Einmal im Jahr treffen sich alle Beteiligten zu einer großen Konferenz, mal in Jülich, mal in Palästina. „Natürlich gibt es geopolitische Probleme mit dem Gazastreifen, der hermetisch abgeriegelt ist. Findet der Workshop beispielsweise in Ramallah in der Westbank statt, können die Wissenschaftler aus dem Gazastreifen nur per Videokonferenz zugeschaltet werden. Eine persönliche Teilnahme ist gar nicht möglich“, erklärt Natour. Umso hoffnungsvoller stimmt ihn, dass aktuell zwei Frauen aus dem Gazastreifen in Jülich promovieren.

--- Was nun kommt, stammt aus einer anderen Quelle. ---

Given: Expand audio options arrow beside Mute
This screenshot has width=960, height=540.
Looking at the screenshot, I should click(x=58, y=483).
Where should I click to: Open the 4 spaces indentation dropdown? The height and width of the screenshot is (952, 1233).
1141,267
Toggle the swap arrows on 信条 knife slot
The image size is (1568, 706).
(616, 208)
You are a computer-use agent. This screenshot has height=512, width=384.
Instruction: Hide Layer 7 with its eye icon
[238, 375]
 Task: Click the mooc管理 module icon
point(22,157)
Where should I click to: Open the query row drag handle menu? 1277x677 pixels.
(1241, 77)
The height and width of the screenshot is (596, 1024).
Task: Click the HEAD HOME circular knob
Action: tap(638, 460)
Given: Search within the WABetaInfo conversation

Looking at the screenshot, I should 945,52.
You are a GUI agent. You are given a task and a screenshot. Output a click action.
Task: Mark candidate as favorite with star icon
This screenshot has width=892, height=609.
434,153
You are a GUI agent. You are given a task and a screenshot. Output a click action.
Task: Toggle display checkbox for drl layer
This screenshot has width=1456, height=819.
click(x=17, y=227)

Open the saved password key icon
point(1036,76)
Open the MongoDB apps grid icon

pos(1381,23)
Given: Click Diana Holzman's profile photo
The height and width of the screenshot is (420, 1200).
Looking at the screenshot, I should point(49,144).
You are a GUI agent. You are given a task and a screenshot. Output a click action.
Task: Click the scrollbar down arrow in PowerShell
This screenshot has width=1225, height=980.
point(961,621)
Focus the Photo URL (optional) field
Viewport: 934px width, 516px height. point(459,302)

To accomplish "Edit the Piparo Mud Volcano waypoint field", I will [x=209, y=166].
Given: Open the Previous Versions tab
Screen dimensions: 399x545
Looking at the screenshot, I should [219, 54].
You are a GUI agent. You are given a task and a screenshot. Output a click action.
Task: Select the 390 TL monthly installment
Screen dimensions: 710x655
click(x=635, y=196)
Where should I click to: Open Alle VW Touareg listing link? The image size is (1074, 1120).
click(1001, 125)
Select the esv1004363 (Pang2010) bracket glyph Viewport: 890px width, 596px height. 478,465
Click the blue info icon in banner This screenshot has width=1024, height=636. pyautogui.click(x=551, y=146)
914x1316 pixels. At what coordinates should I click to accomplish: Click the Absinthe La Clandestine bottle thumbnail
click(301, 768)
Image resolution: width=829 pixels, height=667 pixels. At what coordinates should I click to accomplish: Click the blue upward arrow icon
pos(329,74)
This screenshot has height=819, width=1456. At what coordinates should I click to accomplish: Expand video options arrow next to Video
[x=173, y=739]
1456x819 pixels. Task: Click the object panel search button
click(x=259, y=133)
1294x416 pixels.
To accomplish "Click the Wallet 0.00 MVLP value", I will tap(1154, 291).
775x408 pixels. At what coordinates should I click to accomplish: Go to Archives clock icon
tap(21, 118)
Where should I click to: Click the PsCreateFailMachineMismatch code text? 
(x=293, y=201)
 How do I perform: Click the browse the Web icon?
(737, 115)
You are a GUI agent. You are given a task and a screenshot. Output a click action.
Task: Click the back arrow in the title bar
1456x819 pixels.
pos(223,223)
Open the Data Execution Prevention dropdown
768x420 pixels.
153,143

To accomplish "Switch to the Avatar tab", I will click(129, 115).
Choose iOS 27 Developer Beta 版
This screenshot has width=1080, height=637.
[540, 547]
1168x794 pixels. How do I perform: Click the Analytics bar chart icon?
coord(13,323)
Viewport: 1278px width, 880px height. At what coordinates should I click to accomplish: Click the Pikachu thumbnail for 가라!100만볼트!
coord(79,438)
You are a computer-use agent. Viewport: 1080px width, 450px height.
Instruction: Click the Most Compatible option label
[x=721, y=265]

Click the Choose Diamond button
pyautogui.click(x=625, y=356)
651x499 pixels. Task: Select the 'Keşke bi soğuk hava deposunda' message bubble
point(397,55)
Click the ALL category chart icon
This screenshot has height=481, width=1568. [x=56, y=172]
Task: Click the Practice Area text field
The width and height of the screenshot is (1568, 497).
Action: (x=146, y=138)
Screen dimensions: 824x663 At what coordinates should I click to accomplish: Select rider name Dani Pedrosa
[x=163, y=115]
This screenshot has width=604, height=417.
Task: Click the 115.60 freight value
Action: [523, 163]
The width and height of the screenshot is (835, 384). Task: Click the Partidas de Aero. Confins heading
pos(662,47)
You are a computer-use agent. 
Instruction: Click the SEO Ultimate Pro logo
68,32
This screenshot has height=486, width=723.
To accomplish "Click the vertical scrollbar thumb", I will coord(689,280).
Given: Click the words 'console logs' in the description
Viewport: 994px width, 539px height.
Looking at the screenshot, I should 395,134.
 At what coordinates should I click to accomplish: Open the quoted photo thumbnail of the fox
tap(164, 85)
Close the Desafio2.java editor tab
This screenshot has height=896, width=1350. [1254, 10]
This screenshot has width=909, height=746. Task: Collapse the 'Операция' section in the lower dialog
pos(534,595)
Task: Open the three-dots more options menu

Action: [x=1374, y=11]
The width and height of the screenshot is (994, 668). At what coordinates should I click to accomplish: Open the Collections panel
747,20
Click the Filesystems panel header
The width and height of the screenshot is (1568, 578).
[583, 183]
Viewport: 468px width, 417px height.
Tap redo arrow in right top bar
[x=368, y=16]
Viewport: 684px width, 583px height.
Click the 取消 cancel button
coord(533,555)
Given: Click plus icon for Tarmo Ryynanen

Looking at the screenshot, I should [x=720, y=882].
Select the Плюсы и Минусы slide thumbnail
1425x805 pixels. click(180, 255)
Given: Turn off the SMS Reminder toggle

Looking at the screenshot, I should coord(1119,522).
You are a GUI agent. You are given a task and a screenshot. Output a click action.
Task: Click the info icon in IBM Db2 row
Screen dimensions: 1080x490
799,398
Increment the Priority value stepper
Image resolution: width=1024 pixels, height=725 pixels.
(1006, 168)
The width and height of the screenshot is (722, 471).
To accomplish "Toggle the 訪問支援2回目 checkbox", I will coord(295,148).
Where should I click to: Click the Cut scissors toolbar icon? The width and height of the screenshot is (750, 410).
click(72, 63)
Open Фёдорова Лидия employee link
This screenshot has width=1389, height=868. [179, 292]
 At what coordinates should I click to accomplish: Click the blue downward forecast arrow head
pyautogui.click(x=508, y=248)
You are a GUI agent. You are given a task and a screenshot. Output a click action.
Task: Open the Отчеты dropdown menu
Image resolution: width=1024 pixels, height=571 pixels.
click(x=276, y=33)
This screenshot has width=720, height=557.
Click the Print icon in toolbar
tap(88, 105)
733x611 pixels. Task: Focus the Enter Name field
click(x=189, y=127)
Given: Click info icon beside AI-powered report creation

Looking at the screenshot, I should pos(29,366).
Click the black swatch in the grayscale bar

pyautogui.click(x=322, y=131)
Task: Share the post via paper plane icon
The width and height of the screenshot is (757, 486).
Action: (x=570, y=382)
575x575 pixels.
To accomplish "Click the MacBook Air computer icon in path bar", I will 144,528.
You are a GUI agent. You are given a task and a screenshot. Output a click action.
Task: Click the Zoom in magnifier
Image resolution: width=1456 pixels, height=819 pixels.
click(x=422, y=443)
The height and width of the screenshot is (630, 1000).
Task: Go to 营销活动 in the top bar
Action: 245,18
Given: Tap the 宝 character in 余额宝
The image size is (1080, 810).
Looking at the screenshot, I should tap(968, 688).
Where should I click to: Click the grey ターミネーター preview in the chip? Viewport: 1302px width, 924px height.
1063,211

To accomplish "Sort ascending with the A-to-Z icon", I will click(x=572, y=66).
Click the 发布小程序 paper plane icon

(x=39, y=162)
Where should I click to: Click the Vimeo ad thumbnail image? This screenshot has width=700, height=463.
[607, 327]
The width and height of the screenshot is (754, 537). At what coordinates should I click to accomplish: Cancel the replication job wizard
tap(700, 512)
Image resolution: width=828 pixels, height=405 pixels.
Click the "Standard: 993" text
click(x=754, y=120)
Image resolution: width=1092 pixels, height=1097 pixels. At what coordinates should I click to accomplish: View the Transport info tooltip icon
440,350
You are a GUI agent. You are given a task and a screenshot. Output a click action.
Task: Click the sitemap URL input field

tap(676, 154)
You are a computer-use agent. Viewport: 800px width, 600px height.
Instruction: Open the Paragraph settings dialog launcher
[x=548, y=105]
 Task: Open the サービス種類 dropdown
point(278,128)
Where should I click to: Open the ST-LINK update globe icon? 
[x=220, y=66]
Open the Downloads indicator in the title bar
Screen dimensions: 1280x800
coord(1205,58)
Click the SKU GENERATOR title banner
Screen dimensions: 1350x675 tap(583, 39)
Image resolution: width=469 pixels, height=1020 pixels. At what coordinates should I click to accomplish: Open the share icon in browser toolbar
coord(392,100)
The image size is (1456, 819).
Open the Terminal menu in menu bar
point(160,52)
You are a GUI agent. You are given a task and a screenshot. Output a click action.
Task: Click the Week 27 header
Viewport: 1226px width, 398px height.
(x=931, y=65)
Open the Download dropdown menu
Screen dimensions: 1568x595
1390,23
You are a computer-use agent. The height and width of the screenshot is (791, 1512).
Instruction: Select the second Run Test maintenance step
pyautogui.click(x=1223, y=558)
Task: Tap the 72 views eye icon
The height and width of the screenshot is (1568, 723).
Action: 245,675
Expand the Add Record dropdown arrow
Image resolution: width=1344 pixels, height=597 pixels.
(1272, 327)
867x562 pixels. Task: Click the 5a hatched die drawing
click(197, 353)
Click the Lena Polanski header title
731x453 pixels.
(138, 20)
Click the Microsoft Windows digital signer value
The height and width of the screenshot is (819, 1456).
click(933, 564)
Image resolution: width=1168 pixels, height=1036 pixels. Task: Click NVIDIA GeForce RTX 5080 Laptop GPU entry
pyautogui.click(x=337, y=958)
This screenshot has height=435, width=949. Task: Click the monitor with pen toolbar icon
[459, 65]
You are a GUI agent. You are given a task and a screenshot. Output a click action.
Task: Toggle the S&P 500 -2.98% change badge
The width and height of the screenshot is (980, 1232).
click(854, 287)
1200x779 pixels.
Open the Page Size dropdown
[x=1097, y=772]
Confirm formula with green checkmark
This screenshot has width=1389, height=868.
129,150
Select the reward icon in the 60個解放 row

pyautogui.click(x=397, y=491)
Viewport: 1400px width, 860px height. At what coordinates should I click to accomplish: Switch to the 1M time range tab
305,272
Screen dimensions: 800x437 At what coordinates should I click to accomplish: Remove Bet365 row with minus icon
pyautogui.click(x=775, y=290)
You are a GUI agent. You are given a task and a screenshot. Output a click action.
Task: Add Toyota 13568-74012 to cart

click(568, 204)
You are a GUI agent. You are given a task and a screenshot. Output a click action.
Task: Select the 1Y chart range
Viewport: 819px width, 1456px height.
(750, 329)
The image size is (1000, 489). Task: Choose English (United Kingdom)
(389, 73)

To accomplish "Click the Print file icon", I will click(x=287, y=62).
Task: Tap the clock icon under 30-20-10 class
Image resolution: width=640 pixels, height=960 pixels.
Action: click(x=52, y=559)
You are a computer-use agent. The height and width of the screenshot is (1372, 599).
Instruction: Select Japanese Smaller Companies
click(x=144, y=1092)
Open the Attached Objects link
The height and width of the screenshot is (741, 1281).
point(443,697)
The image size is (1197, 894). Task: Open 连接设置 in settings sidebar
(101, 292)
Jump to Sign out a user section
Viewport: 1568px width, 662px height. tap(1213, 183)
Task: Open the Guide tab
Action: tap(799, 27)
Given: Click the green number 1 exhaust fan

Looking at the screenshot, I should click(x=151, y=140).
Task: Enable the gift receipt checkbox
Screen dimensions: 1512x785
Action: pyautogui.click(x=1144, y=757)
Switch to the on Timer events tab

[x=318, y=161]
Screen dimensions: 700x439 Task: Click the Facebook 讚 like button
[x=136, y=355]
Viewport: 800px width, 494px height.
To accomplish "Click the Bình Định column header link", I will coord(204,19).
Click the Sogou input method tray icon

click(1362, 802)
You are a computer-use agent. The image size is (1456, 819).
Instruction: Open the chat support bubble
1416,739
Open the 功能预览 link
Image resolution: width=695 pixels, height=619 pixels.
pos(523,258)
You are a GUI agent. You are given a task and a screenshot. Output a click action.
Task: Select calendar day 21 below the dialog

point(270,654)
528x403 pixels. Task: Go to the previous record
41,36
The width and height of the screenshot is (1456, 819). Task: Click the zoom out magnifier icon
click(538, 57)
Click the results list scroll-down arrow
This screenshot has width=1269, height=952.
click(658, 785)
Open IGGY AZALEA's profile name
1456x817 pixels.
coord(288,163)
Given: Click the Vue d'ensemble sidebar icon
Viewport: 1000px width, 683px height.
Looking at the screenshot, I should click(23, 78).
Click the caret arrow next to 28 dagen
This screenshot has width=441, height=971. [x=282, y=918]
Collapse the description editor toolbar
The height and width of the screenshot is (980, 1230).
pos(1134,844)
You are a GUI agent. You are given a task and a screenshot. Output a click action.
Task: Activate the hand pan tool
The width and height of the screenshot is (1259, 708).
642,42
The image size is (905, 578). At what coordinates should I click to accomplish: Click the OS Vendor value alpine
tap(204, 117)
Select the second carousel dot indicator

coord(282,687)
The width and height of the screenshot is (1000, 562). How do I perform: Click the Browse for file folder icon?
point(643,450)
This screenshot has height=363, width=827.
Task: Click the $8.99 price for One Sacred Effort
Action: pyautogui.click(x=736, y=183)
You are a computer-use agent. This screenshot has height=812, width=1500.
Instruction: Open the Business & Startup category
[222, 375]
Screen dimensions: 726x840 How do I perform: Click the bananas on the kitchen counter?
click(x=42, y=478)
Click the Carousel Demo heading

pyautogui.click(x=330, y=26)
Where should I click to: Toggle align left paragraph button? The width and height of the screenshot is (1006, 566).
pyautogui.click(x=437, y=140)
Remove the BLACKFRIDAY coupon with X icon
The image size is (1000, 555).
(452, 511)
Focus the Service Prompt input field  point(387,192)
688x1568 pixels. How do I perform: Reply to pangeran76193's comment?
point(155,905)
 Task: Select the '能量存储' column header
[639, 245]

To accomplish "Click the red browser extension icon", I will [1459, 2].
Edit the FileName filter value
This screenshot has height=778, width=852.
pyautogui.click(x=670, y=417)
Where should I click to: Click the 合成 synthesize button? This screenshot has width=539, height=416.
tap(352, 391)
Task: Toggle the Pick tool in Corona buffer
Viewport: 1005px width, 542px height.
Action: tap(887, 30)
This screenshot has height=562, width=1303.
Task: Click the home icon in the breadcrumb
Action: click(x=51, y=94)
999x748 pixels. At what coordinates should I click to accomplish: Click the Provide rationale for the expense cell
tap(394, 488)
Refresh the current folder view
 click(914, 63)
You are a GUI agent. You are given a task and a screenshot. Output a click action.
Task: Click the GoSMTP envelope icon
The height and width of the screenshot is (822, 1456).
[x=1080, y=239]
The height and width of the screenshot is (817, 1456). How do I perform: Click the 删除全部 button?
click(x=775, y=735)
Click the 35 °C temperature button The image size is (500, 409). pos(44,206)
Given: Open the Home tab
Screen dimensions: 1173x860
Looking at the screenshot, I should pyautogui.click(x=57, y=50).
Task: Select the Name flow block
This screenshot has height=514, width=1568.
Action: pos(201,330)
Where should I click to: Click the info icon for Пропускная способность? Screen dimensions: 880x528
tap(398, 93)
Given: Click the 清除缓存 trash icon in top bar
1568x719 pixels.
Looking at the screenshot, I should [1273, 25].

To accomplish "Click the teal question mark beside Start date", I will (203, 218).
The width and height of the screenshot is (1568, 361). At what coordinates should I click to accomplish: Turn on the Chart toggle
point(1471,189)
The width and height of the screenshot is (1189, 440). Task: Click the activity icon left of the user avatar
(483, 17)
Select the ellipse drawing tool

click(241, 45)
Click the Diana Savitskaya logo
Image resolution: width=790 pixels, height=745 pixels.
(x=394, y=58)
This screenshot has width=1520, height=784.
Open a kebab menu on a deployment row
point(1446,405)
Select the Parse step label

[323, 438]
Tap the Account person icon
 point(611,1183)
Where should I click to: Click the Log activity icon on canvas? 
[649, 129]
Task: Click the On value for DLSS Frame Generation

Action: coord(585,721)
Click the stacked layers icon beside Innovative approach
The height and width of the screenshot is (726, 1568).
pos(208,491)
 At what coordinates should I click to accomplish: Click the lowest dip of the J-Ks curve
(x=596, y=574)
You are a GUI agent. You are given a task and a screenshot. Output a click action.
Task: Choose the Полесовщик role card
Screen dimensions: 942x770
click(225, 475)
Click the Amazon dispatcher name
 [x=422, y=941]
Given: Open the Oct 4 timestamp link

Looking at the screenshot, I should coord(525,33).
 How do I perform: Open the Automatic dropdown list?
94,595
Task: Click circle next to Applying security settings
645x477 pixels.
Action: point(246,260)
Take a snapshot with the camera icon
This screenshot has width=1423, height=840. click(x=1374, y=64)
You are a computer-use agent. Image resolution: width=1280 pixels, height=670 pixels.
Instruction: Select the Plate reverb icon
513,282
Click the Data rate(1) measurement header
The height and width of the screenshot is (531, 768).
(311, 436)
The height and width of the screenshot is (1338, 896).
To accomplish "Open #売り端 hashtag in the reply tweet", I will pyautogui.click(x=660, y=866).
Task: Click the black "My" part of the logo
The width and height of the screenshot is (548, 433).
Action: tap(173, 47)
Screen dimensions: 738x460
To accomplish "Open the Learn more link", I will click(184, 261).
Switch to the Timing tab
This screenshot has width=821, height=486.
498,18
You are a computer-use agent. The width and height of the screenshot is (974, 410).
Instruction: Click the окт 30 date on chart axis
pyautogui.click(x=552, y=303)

2021 wäre die Förderung der Science Bridge eigentlich ausgelaufen. Aufgrund der hohen Nachfrage und guten Zusammenarbeit hat das BMBF das Projekt aber schon vorzeitig bis 2024 verlängert und die Fördermittel aufgestockt. „Wir wollen das Programm weiter öffnen. Fachhochschulen miteinbeziehen und die berufliche Ausbildung berücksichtigen, um den Mittelbau in Palästina zu stärken“, erklärt Natour. Aus seinem wissenschaftlichen Engagement hat sich längst eine Herzensangelegenheit entwickelt, um Palästina eine Zukunft in Wissenschaft und Technik zu geben – eben jene Zukunft, die Ghaleb Natour in seiner Heimat verwehrt blieb.
Katja Lüers
Zwei Wissenschaftsbrücken, eine Erfolgsgeschichte
Erste Ideen zu einer Zusammenarbeit mit Palästina entwickelte Ghaleb Natour 2010 in Gesprächen mit dem Bundesministerium für Bildung und Forschung (BMBF). Im Dezember 2016 fiel der Startschuss für die „Palestinian-German Science Bridge“ (PGSB), im März 2020 bewilligte das BMBF die Verlängerung bis September 2024. Das Gesamtbudget liegt bei rund 5,8 Millionen Euro. Mehr als 20 junge Frauen und Männer promovieren in Jülich, 16 Masterstudenten und zehn Bachelorabsolventen haben ihre Arbeiten abgeschlossen. Das Förderprogramm trägt dazu bei, die Forschungs- und Technologieinfrastruktur an palästinensischen Universitäten langfristig und nachhaltig aufzubauen und zu entwickeln.
Auch mit Georgien besteht eine langjährige Verbundenheit: Die 2004 gegründete Georgian-German Science Bridge (GGSB) ging aus einem Kontakt zwischen Wissenschaftlern der staatlichen Universität Tiflis und dem Forschungszentrum Jülich Anfang der 1990er Jahre hervor. Feste Bestandteile der Zusammenarbeit sind Workshops, drei gemeinsam betriebene SMART|Labs in Georgien, Gastvorlesungen sowie Forschungsaufenthalte georgischer Wissenschaftler im Forschungszentrum.